Sorry if I haven't posted anything in a while. I have been busy. And also I really haven't had anything to say.
So on this note my topic for today is SHOULD THE GOVERNMENT LEGALIZE MARIJUANA?
I think yes. I have many reasons why. I want peoples opinions on this for real. I had to write a research paper for my writing class for my online classes. I hope it came out good.

Friday, February 3, 2012

Yeah hmm why does there have to be so many fake shallow closed minded lesbians out there? Can't someone just get to know someone for there inside. Not for what they look like on the outside. I wish all people where blind for real. Then no one could judge anyone for there looks. Then the world maybe a little better place.

Sunday, January 29, 2012

Why is it when I find someone that wants to date me she has to live in another state. Why can't I just meet someone that lives in my state. Cause that would be way to easy. I guess life has its challenges. I wish sometimes  life would just give me a break. Ugh how I wish I could just get a break for once.

Friday, January 27, 2012

Why am I so lonely. I am not a bad person. I am not crazy in a bad way. I am smart. I am kind. I am honest. I am real. I don't like to lie. But yet I am lonely. I know I have friends but where are they. It really only seems like they are there when they want to be. So I am used to being home. Being alone. Its all good though. I guess I will do a lot of soul searching. I guess I will know myself inside and out. I just hope one days someone will find me who is just as lonely as I am.

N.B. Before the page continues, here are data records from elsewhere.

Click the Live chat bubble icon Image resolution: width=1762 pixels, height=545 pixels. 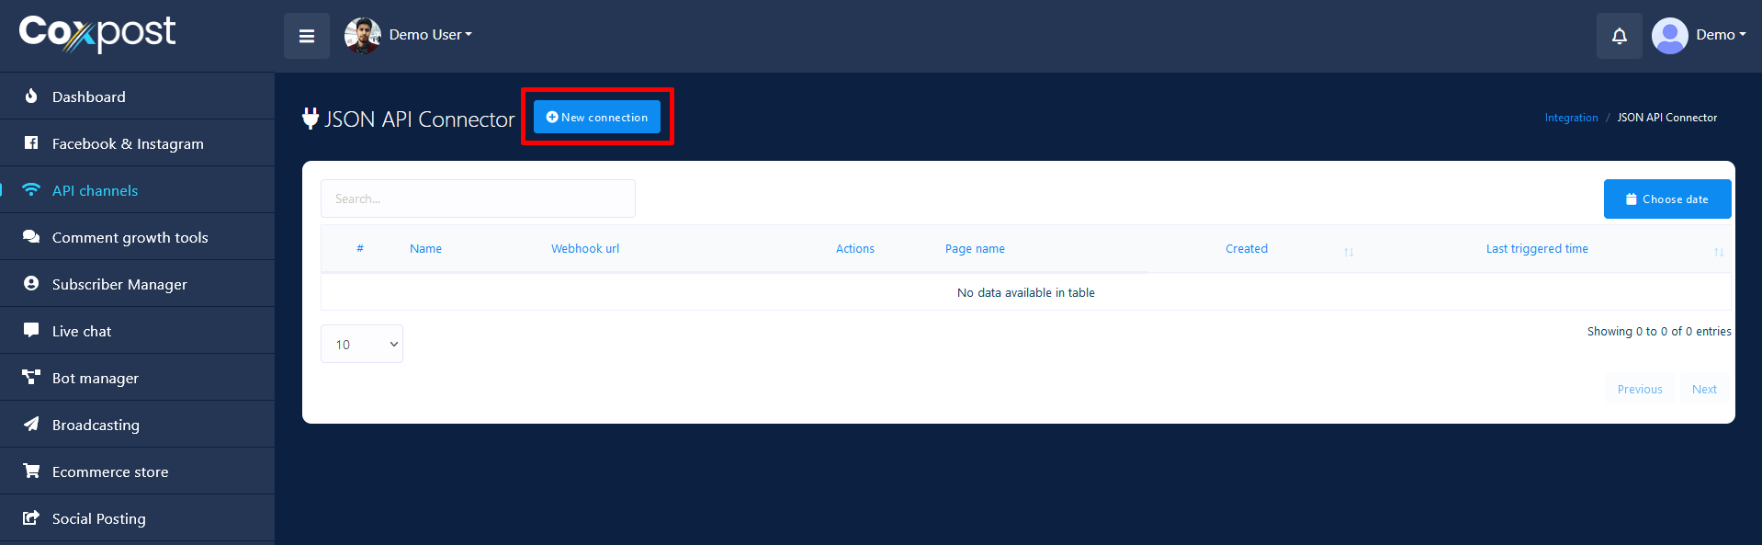pyautogui.click(x=31, y=331)
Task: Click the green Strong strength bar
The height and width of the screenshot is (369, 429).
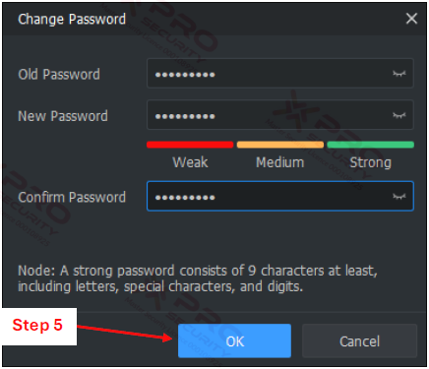Action: coord(370,145)
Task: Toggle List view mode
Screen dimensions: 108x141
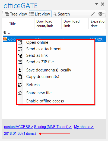Action: 40,14
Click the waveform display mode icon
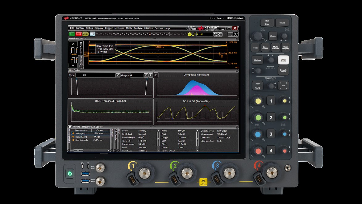 click(x=235, y=34)
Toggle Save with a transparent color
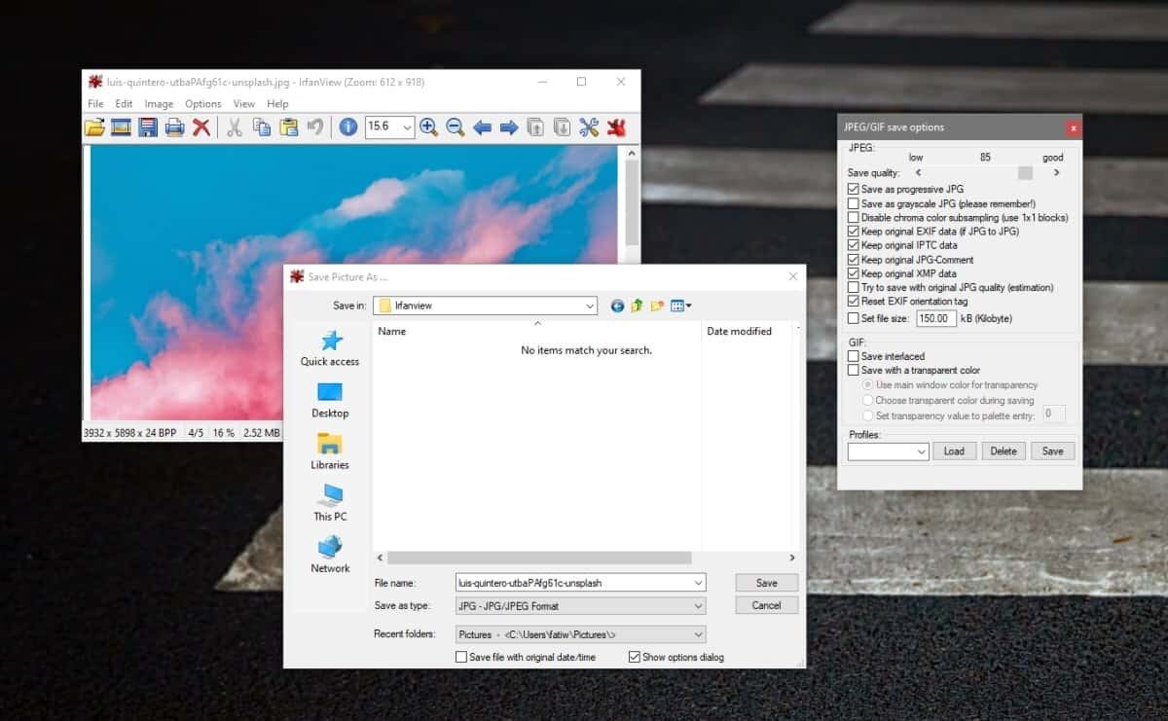1168x721 pixels. (853, 370)
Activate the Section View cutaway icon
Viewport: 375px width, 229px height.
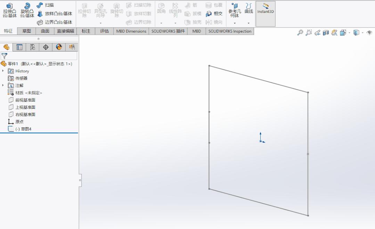(326, 32)
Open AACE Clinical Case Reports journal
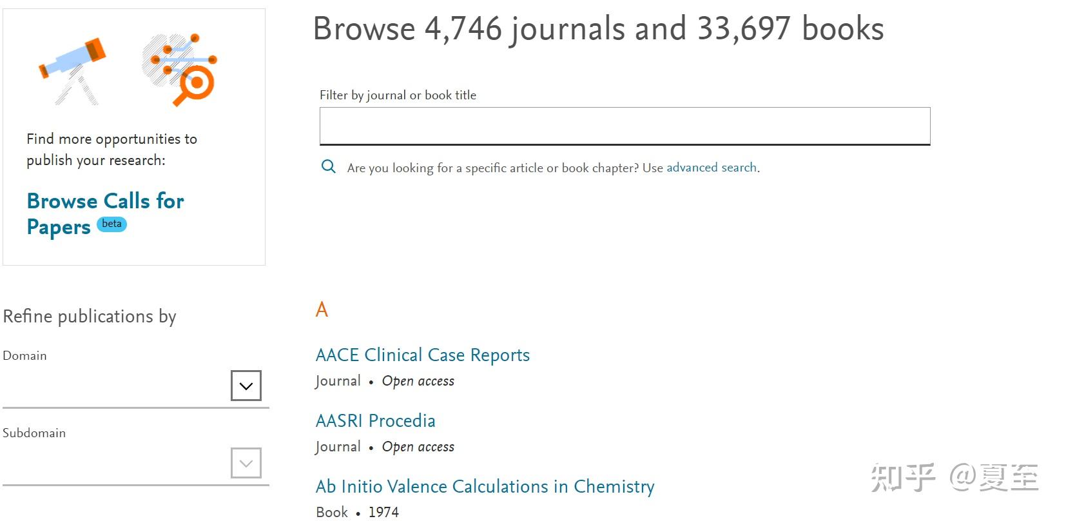The image size is (1066, 521). coord(422,355)
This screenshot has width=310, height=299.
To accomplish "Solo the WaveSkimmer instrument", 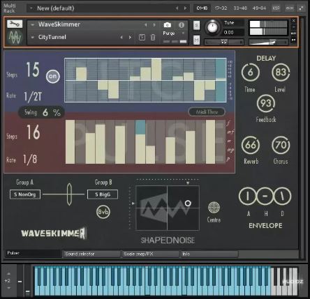I will point(196,25).
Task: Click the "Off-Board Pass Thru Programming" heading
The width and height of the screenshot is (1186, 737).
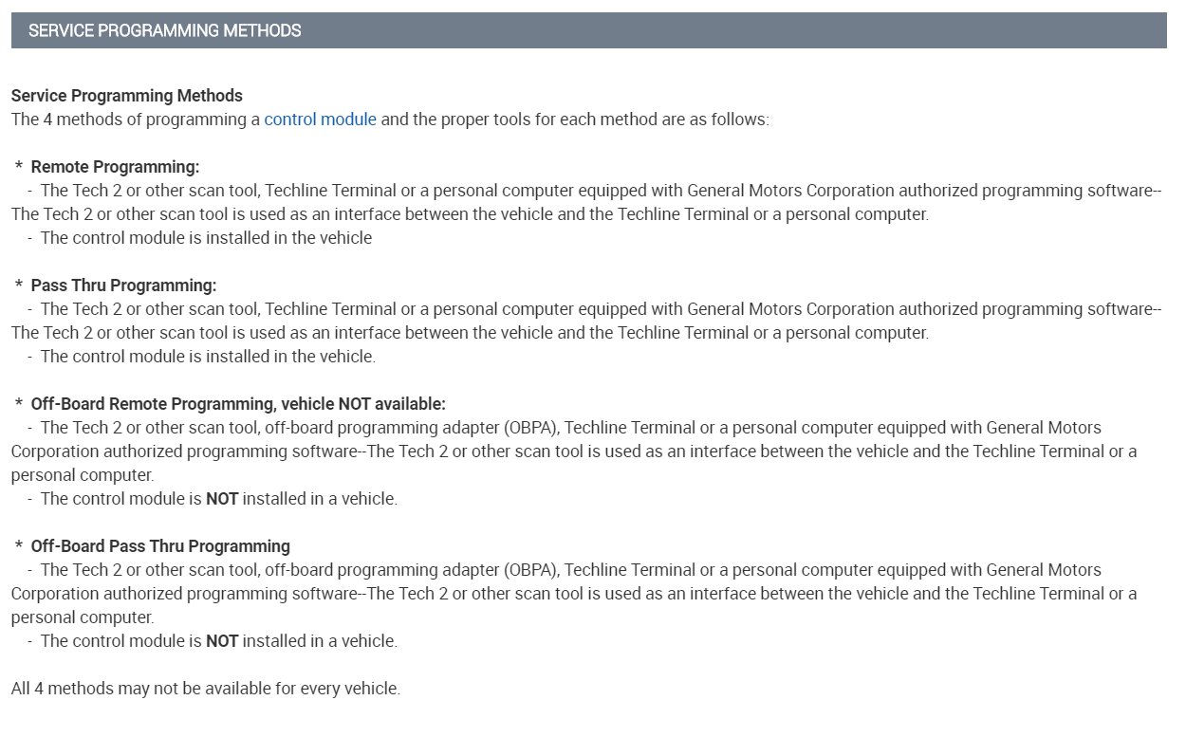Action: click(x=160, y=546)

Thursday, January 26, 2012

Why is it when you tell someone you care about how you feel they run. Or they don't like you the way you like them. Why bother is what I'm thinking. Cause no matter what you seem to get hurt. Is this not true though. Like really what is the point of telling someone you care about them. I think maybe I will try and keep my feeling to myself. This is gonna be hard for me. Cause I am a caring person. But then I am wondering if it will back fire and then that person is thinking to themselves that maybe this person doesn't care about me at all. So almost no matter what I do or say I am fucked.. I thinking in the game of love there is no winner and everyone is a loser. Or you are only a winner for a short period of time...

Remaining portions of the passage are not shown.